Endnote on Global Warming. As an ex-scientist, I’m acutely aware of the danger of runaway positive feedback in global warming. (See also, this earlier, more explanatory post.) I believe (but can’t prove) that the most alarmist official projections so far have been understated. In my view, global warming will, within a decade, dwarf the current Covid-19 pandemic as a cause of global human suffering.

So I fully appreciate, indeed laud, the zeal and persistence of youthful leaders like Greta Thunberg and our most progressive pols in pushing for a quick and comprehensive solution. But widespread political will must precede action.

The problem is twofold. First, our investment as a species in stranded assets for finding, extracting, refining and using fossil fuels is enormous, probably the biggest in our history. Much of that investment will end up being pure economic waste, although a some of it can be converted to new sources of energy. Second, millions of workers owe their livelihoods to an industry that we must phase out to thrive, and maybe to survive, as a species. If all those workers are left high and dry—or even believe they have been—we may have Trumpism 2.0 and perhaps even global conflict.

The problem is not science or engineering. We know we have already passed the first danger level of CO2 in our atmosphere. We know that renewable sources of energy can meet our needs and that nuclear energy can be made safe with better power-plant designs. We know that we can convert, even globally, if everybody agrees and puts their backs to the wheel.

So the problem is not knowing why or how. It’s politics. It’s convincing the whole world to join together in a massive energy conversion that some nations and regions will find more difficult than others, and that will disrupt the lives and expectations of nations, regions, industries and tens of millions of workers.

We won’t get there by shouting, haranguing, or threatening, or by marching in the streets. We’re going to have to convince and cajole every nation, region, industry and worker on this planet to take part. That’s a political problem, not a scientific or technical one. And that’s why we need political leaders with extraordinary experience, talent and skill.

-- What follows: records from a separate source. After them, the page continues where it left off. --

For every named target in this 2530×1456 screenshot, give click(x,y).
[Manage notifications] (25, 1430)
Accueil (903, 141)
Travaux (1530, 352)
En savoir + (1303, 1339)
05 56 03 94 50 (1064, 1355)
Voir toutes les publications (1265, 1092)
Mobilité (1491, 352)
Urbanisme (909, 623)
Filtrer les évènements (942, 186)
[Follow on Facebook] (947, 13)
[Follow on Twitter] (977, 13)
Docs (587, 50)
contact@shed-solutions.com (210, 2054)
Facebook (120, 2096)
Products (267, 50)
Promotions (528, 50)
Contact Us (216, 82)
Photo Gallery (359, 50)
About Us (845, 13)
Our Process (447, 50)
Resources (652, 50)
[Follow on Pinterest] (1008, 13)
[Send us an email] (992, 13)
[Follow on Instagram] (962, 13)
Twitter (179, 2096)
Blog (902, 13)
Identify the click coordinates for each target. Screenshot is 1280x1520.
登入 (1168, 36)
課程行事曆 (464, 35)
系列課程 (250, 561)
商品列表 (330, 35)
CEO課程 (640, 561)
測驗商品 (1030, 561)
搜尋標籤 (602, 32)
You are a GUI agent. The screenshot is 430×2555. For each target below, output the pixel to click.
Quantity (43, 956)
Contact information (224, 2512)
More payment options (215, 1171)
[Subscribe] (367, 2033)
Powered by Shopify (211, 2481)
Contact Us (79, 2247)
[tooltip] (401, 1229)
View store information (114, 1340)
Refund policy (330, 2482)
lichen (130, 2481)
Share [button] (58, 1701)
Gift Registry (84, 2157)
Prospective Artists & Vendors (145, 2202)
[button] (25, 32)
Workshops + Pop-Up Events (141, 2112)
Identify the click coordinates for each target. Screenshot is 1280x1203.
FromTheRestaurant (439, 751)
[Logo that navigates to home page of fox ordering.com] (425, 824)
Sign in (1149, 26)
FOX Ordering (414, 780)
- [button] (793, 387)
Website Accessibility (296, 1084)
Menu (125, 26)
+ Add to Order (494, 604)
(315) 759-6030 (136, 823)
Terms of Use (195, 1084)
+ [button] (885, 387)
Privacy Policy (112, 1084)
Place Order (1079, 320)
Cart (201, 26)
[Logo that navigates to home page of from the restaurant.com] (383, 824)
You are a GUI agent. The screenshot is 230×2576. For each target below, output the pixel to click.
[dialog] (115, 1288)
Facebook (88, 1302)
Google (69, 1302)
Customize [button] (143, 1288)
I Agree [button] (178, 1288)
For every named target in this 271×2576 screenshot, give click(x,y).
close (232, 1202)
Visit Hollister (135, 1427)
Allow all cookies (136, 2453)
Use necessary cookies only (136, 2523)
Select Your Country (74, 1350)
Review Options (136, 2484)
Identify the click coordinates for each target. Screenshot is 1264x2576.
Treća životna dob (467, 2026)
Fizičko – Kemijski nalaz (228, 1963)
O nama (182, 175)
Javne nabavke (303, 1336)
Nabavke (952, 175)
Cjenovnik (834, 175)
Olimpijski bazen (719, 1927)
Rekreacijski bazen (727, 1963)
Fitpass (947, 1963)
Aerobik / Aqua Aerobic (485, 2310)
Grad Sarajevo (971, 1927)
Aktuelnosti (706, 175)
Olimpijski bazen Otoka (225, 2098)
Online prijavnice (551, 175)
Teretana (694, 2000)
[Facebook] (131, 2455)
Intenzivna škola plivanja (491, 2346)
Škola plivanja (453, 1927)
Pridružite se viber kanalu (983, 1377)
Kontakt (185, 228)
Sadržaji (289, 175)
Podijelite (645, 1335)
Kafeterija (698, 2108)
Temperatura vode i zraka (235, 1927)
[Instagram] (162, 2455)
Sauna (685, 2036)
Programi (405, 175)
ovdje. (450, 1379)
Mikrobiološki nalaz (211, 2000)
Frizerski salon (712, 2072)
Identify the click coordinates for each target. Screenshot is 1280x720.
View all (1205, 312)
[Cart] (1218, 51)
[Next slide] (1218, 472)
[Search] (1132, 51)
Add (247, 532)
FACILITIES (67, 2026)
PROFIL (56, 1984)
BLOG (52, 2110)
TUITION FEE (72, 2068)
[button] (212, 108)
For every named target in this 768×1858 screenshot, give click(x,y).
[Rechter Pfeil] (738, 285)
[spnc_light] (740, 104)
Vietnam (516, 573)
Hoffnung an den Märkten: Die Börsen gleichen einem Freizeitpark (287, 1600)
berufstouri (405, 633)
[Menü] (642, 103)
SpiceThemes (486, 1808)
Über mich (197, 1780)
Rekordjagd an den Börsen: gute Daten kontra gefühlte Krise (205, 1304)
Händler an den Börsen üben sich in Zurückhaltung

Like positive feedback, politics is nonlinear. It doesn’t proceed in a straight line. It acts in a series of epiphanies, awakenings and (in the worst case) revolutions. An example is US Caucasians’ vast awakening to the current systematic oppression of Black people and other minorities after the series of murders that culminated (but didn’t end) with the police murder of George Floyd. The huge discrepancy in pandemic suffering between majority and minority communities also helped spur the awakening.

Maybe next summer, after the fog of Trumpism and fear of the Pandemic have lifted a bit, people will see the looming threat of hurricanes, floods, wildfires, heat waves, tornadoes, rising seas, dwindling glaciers, waning supplies of fresh water, and poleward-marching tropical diseases. Maybe then they will have their epiphany about global warming. Maybe it won’t happen for two or three more summers of radically increasing “natural” catastrophes.

But whenever the inevitable agony comes, it will take talented, seasoned pols to turn it into prompt and decisive action. That’s when we’ll need not just the most zealous and committed, but the most experienced, realistic, veteran pols we have: the ones with the best global connections and the broadest trust among their own people. Only they can move us collectively from goals to collective will to means that work and that people support.